GDPR Redaction Requirements Explained
GDPR does not publish a single checklist titled 'how to redact PDFs,' but several obligations combine to shape what good redaction looks like. You must protect personal data by design and by default, minimise disclosure to what is necessary, respect the rights of third parties, and avoid sloppy releases that amount to a new breach. The following is practical guidance, not legal advice — always align with your DPO or counsel.
Third-party personal data
Access rights give the requester their personal data, not a free look at everyone else's. Emails between HR and a manager, for example, contain multiple people's data. You typically redact identifiers and content relating to others unless you can rely on a specific ground to disclose. Getting this wrong is one of the most common DSAR/SAR-related complaint themes.
Permanence and technical adequacy
Redaction for disclosure should be irreversible in the file you hand over. Drawing black rectangles in a graphics tool without flattening, or using PDF layers incorrectly, can leave text selectable underneath. Regulators and courts expect proportionate technical measures. Recovered text after "redaction" has featured in public enforcement stories elsewhere.
Export a final PDF and sanity-check: copy-paste, search, and document properties should not resurrect withheld content.
Data minimisation and storage
Data minimisation requires that personal data be adequate, relevant, and limited to what is necessary. For redaction workflows, that means not creating unnecessary copies of unredacted bundles on shared drives, and not logging full document contents in ticketing systems. Prefer local processing or controlled environments over uploading full HR exports to generic cloud AI tools without a DPIA and contract.
Security of processing
You need appropriate technical and organisational measures. When you choose a redaction tool, consider where files are processed, who can access them, encryption in transit and at rest, subprocessors, and how long content is retained. See our security page for how Ghost handles these requirements.
Documentation
Keep enough records to show how you handled the request: timeline, scope of search, exemptions or partial refusals with reasons, and redaction approach. You do not need to over-collect. Focus on auditability.
Frequently asked questions
Does GDPR specify which redaction software I must use?

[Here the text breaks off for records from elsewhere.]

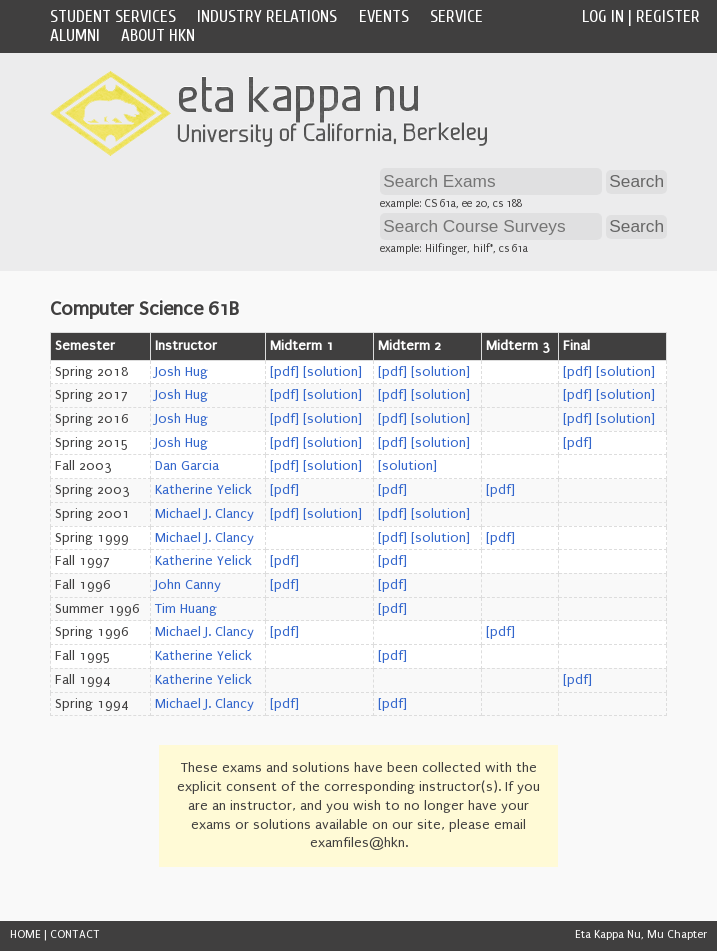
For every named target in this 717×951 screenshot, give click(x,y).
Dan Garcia (187, 466)
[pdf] (284, 372)
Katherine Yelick (203, 490)
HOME (25, 934)
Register (668, 16)
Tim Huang (186, 609)
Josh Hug (181, 372)
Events (384, 16)
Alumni (75, 35)
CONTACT (75, 934)
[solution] (332, 372)
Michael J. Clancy (204, 514)
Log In (603, 16)
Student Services (113, 16)
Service (456, 16)
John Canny (188, 585)
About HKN (158, 35)
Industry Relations (267, 16)
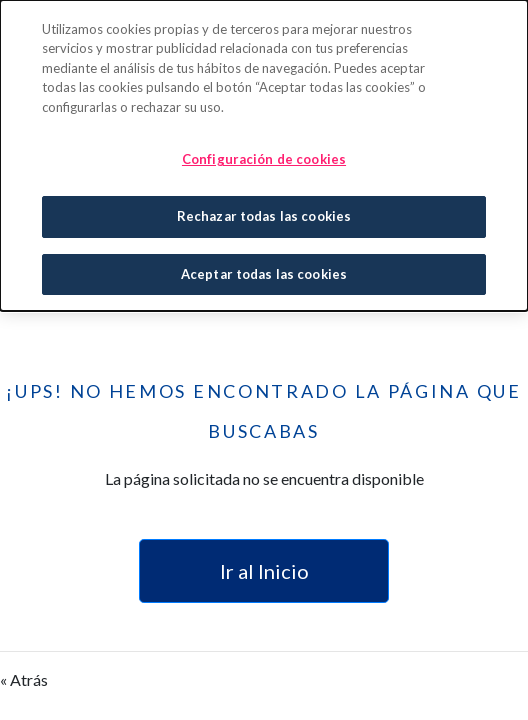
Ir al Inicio (264, 571)
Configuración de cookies (264, 158)
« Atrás (24, 679)
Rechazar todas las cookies (264, 215)
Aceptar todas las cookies (264, 272)
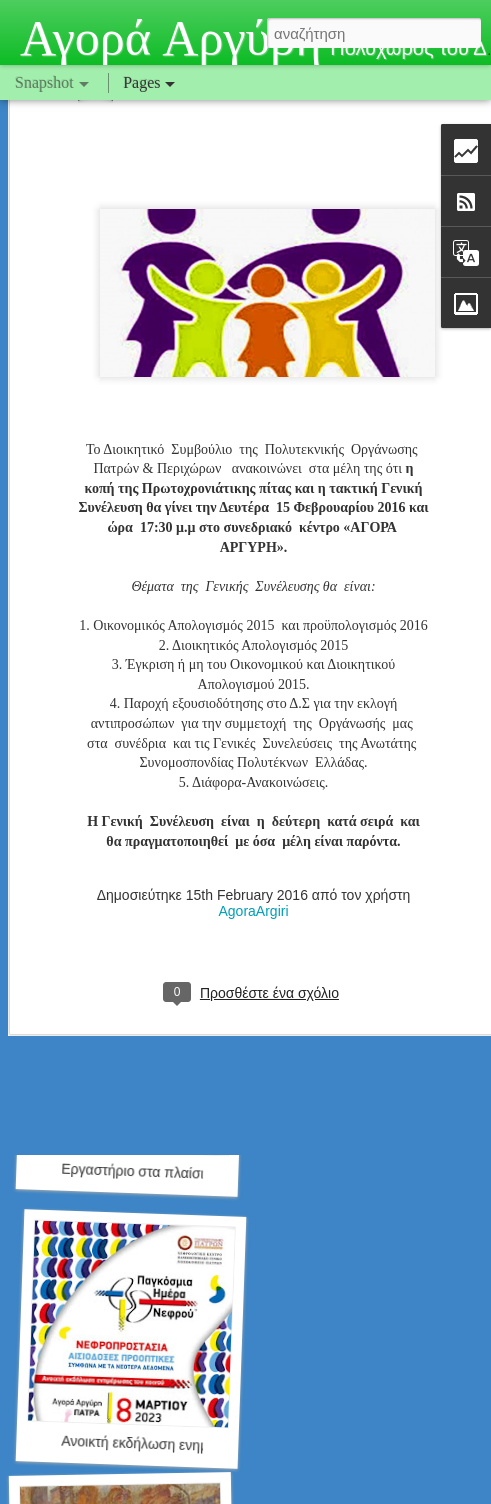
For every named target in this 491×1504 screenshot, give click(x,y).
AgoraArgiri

No. GDPR sets principles such as integrity, confidentiality, data minimisation, and security of processing. You choose appropriate technical and organisational measures. Many teams document third-party choice, encryption, subprocessors, and retention for whichever redaction tools they adopt.
Why avoid uploading DSAR/SAR packs to random cloud AI tools?
Each new processor may need a contract, legal basis, and transfer assessment. Uploading sensitive employee or customer documents to consumer services can create compliance and security risk. Prefer third parties with clear retention policies and data-minimisation controls — and avoid uncontracted generic AI tools for full DSAR/SAR packs.
What should I document after redacting for a DSAR/SAR?
Keep proportionate records: when the request was received, scope of search, what was disclosed, what was redacted or withheld and the high-level reason (including exemptions), and how the final pack was delivered. Your DPO can define the template.